Sozialethische Ekklesiologie

Ekklesiologie ist die theologische Lehre von der Kirche. Neben Dogmatik und Pastoraltheologie befasst sich auch die Christliche Sozialethik mit diesem Themenfeld. Als Theologische Ethik der gesellschaftlichen Institutionen nimmt sie selbstverständlich auch die Institution der Kirche selbst in ihrem Anspruch, Handeln und Selbstverständnis in den Blick. Diesem Schwerpunkt sind u. a. Arbeiten zum Thema Macht und Machtmissbrauch, zur Aufarbeitung von (sexuellem) Missbrauch und zur Prävention in der katholischen Kirche sowie der Umgang mit Diversität im kirchlichen Kontext zugeordnet. Kirchliche und kirchenpolitische Entwicklungen, u. a. in Zusammenhang mit dem Synodalen Weg, werden ebenso begleitet wie offizielle kirchliche Verlautbarungen zu sozialethischen Fragen im Hinblick auf ihre Bedeutung für die Kirche selbst gelesen und kommentiert werden.

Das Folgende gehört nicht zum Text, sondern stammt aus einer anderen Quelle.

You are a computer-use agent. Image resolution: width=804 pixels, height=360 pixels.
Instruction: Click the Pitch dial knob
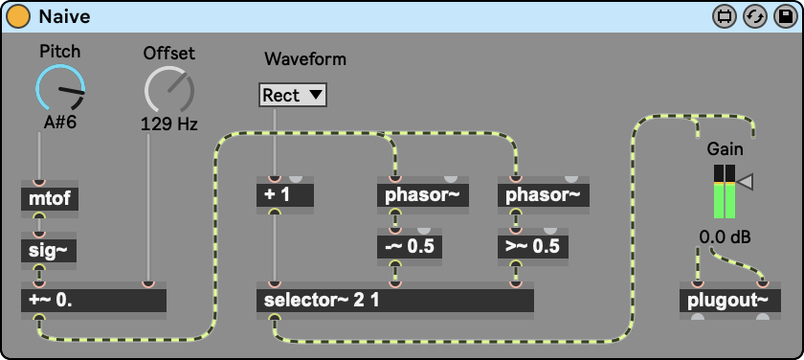[60, 88]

Viele Fragen, die in diesen Zusammenhängen zu bearbeiten sind, lassen sich unter dem Rahmenthema "Kirche und Menschenrechte" bzw. "Menschenrechte in der Kirche" versammeln. Dazu wurden am ICS mehrere Projekte durchgeführt und eine Reihe von Publikationen erarbeitet.  

Die Forschung in diesem Bereich steht im Zusammenhang mit den Projekten auf dem Gebiet der Theologisch-Ethischen Genderforschung, die gesondert aufgeführt werden.

Untenstehend finden Sie detaillierte Berichte aus dem laufenden Projekt "Menschenrechte in der Kirche – Inklusive Kirche" sowie aus verschiedenen abgeschlossenen Projekten.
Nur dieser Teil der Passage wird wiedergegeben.